Exercise inputs:
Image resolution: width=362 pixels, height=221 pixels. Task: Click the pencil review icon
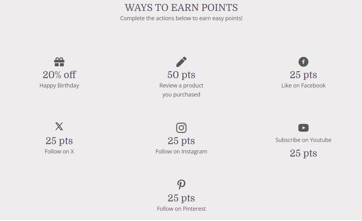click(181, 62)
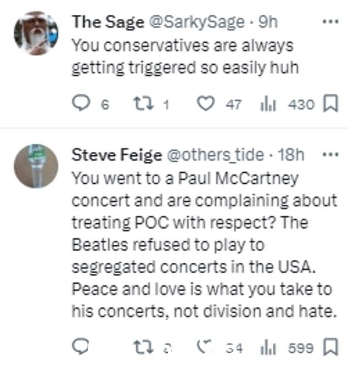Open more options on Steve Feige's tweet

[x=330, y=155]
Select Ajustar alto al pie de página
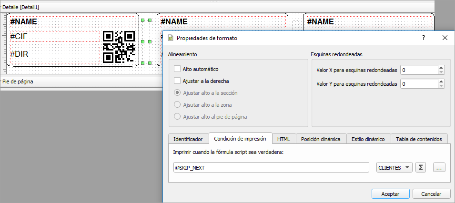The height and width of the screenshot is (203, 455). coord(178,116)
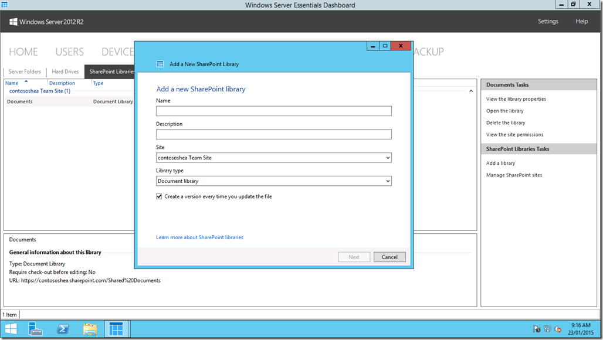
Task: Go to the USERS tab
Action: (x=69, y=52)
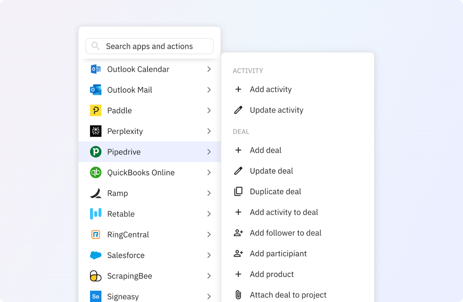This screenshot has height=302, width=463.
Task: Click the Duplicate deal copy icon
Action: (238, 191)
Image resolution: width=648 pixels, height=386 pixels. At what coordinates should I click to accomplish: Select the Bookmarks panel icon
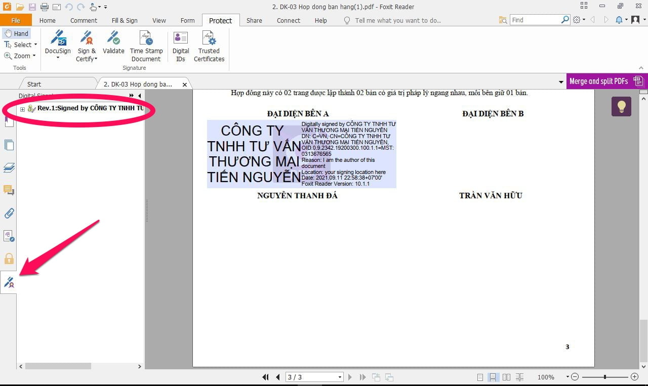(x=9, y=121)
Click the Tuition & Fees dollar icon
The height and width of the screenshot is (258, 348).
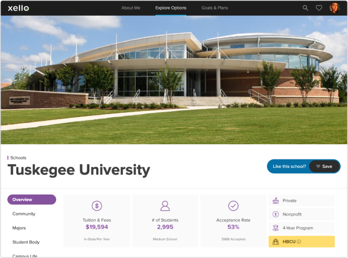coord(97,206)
==
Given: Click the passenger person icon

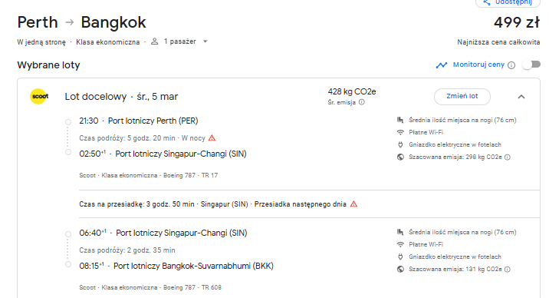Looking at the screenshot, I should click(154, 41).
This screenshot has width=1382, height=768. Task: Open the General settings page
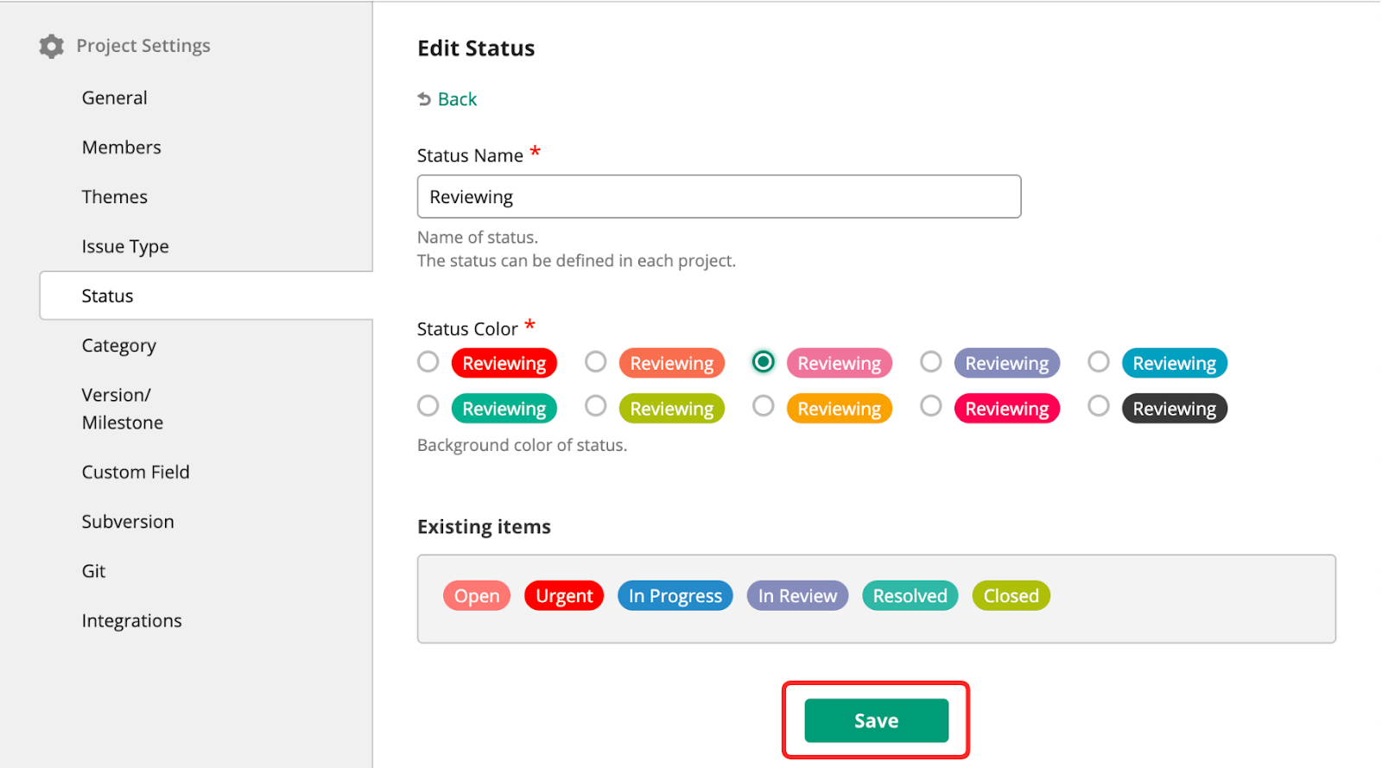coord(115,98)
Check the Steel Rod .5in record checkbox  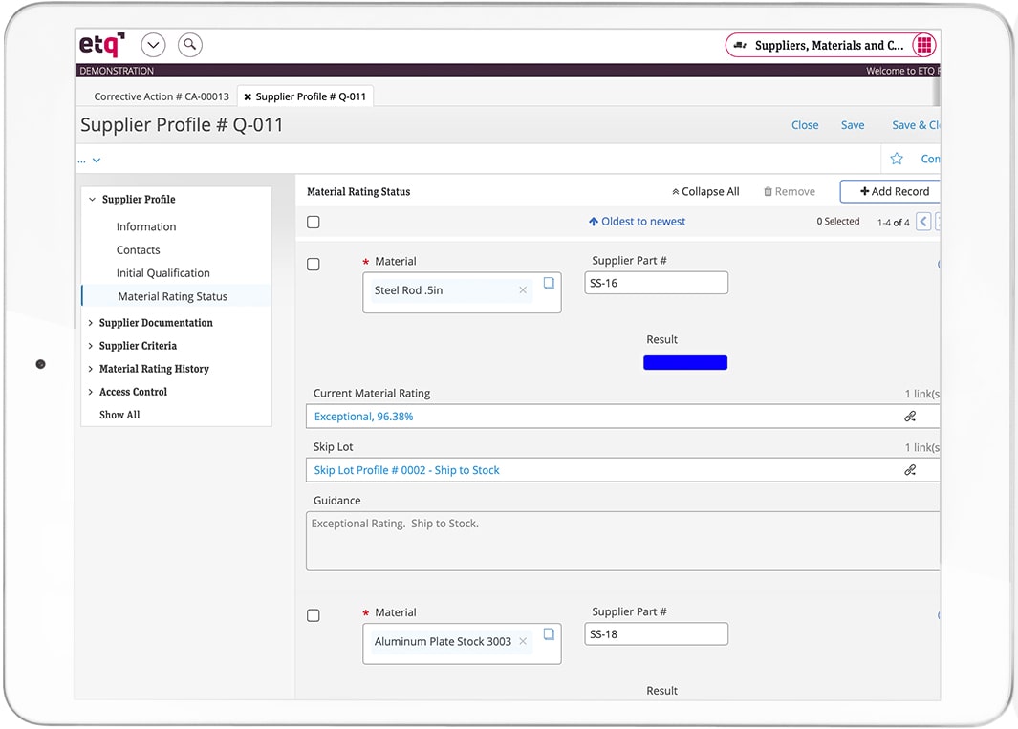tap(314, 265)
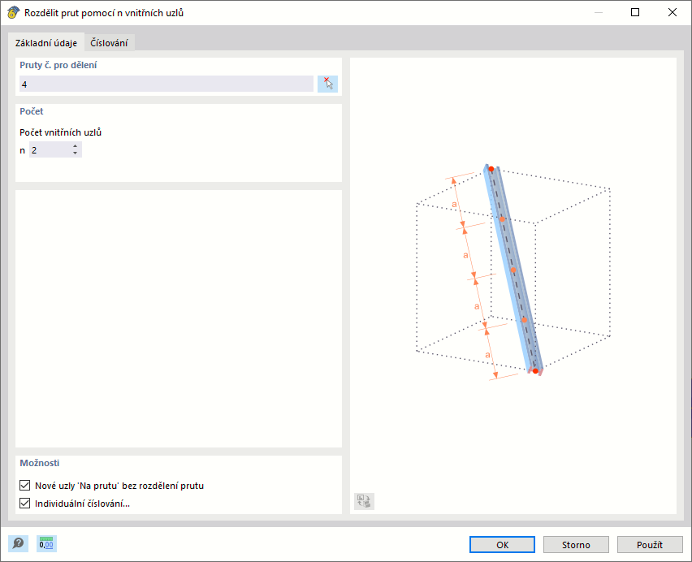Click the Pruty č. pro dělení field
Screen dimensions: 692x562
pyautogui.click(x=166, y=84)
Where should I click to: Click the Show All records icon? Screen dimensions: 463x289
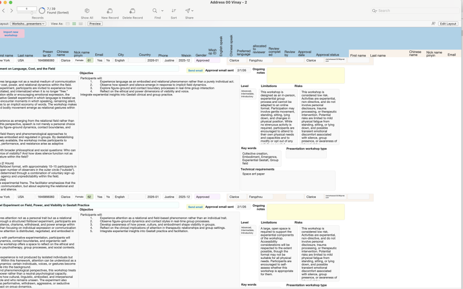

To do: Take the lines above starting at the one containing "Image resolution: width=362" and ending at the one containing "Click the Tuition & Fees dollar icon", and print them again exactly, without pictures.

Solved problem:
Image resolution: width=362 pixels, height=221 pixels. Task: Click the pencil review icon
click(181, 62)
Open more options on Steve Feige's tweet

[x=330, y=155]
Select Ajustar alto al pie de página
The height and width of the screenshot is (203, 455). coord(178,116)
Task: Go to the USERS tab
Action: (x=69, y=52)
This screenshot has height=302, width=463.
Task: Click the Duplicate deal copy icon
Action: (238, 191)
Image resolution: width=648 pixels, height=386 pixels. At what coordinates should I click to accomplish: Select the Bookmarks panel icon
(x=9, y=121)
Click the Tuition & Fees dollar icon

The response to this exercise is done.